Segment Start: LISTED ENTRIES

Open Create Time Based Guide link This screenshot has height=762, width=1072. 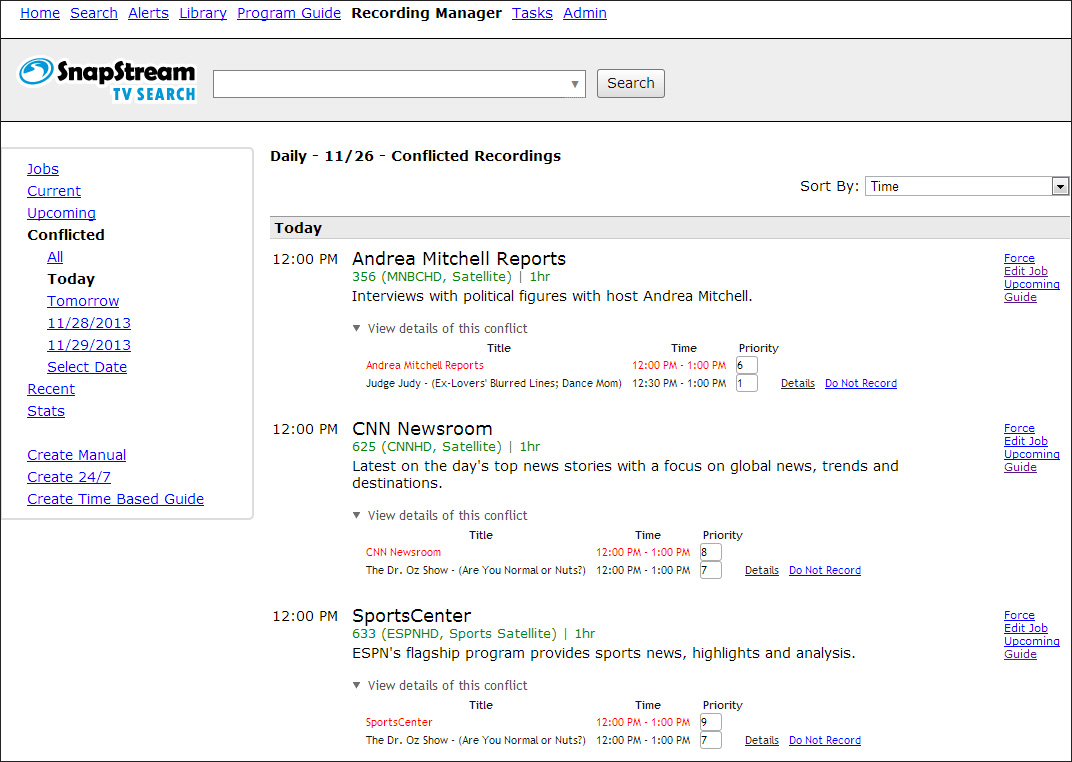115,499
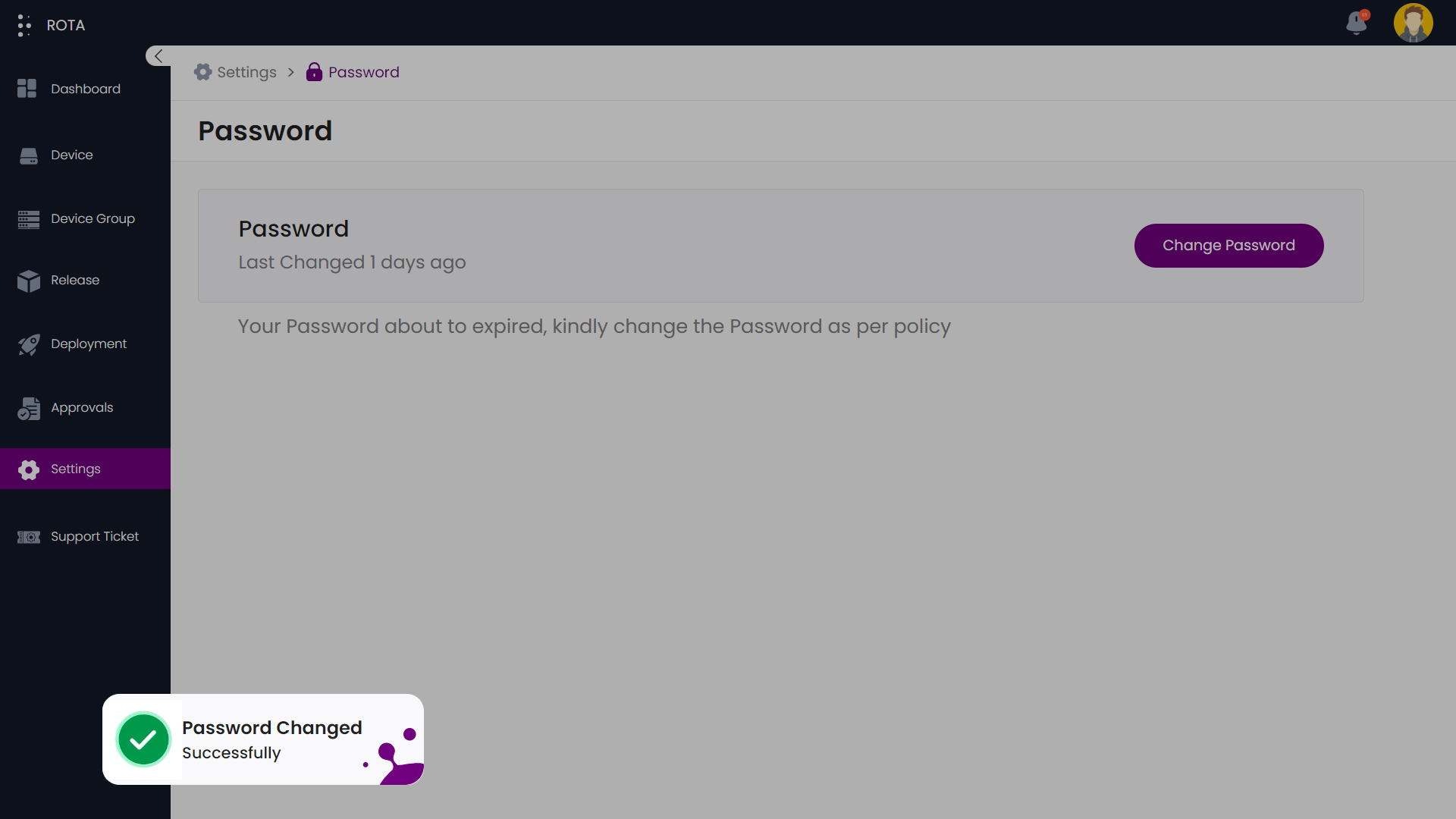Click the grid/dots app menu icon

24,25
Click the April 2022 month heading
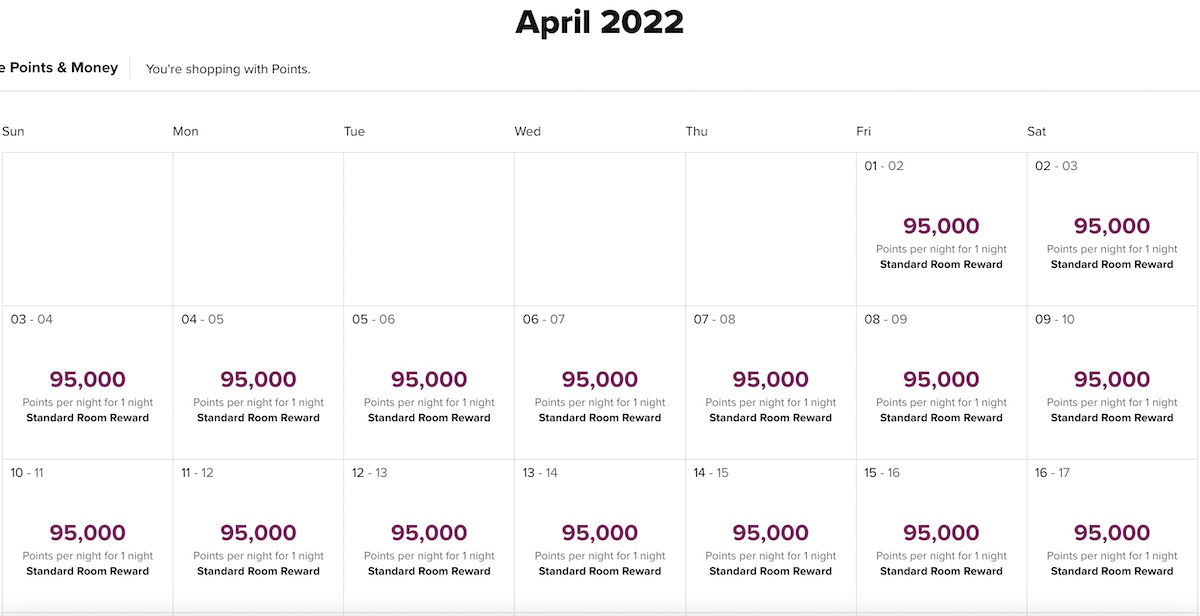 click(599, 21)
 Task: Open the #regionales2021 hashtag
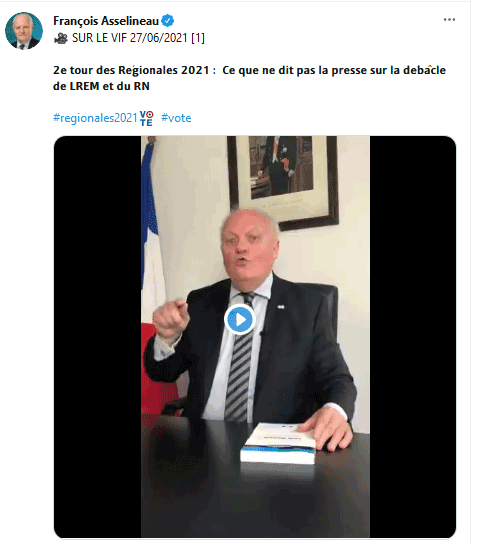coord(95,118)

Segment End: LISTED ENTRIES

Write out the lines beginning at the line with "Click the April 2022 month heading" and ending at the last line of the entries. Include no pictures.

Click the April 2022 month heading
 click(599, 21)
 Task: Open the #regionales2021 hashtag
coord(95,118)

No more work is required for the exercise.